Work item - The answer must be every line below that contains the string "arrow".

Data for processing -
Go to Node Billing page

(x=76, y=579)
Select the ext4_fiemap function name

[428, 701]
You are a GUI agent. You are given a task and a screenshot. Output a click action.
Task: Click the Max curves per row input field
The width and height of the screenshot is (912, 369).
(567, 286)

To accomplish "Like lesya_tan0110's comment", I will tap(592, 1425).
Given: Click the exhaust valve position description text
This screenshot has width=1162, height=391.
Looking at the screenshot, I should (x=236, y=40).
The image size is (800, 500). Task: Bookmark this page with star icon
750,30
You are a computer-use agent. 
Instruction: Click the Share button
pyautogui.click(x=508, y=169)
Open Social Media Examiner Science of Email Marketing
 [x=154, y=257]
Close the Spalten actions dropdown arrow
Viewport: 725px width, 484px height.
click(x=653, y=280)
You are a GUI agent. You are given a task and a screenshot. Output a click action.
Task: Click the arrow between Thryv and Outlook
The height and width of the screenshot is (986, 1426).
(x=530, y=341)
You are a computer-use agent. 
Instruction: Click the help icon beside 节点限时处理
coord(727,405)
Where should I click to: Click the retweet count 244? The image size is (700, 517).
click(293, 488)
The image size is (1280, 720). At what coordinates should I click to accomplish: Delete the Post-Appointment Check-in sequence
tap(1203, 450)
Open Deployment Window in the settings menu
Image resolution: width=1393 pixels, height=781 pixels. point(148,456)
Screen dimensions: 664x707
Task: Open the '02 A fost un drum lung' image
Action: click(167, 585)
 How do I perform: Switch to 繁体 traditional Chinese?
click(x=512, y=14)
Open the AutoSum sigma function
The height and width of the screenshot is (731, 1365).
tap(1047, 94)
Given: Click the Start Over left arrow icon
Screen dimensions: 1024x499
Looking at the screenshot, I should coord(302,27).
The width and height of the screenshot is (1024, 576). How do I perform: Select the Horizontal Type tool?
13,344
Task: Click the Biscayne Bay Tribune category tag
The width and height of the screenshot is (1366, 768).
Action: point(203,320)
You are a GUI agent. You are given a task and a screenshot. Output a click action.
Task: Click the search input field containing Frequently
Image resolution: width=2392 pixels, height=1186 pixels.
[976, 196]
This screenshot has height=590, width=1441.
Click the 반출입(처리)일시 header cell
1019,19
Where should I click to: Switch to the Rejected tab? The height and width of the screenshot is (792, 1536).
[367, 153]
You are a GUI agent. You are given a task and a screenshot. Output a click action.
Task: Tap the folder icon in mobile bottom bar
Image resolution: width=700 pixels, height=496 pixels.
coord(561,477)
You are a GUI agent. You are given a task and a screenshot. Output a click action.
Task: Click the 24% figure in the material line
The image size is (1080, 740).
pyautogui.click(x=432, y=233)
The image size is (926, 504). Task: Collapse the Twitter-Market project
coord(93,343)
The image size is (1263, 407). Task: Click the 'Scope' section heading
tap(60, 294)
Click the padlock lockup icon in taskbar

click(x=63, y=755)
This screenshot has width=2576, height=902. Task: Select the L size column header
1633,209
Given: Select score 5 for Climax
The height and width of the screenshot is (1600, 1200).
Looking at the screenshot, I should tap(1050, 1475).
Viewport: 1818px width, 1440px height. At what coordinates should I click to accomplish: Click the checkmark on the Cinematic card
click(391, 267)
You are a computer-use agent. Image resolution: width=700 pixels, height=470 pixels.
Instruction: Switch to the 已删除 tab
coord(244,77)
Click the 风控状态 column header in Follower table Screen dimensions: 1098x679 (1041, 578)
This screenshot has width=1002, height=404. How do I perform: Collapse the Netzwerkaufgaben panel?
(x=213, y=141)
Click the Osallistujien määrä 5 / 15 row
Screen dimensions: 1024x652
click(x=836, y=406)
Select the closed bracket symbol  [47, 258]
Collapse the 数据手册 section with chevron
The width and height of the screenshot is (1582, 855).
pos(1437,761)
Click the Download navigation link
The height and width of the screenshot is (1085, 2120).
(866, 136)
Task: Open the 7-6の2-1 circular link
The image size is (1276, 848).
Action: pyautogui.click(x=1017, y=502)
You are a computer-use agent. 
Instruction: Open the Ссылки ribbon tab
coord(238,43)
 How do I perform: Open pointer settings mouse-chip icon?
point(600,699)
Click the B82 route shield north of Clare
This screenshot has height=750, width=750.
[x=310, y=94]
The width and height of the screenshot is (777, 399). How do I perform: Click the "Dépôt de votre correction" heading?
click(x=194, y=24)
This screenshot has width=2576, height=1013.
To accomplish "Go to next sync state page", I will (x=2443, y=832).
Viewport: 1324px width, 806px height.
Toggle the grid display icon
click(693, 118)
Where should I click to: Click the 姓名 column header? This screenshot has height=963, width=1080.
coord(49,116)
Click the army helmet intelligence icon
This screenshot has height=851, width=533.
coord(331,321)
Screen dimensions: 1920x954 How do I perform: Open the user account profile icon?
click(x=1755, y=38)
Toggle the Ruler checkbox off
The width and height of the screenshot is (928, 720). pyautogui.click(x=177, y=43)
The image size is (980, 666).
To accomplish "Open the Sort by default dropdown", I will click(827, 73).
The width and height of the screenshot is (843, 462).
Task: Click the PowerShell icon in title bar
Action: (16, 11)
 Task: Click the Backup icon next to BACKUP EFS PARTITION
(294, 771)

Expected answer -
Close the Spalten actions dropdown arrow
Task: Click the arrow between Thryv and Outlook
Given: Click the Start Over left arrow icon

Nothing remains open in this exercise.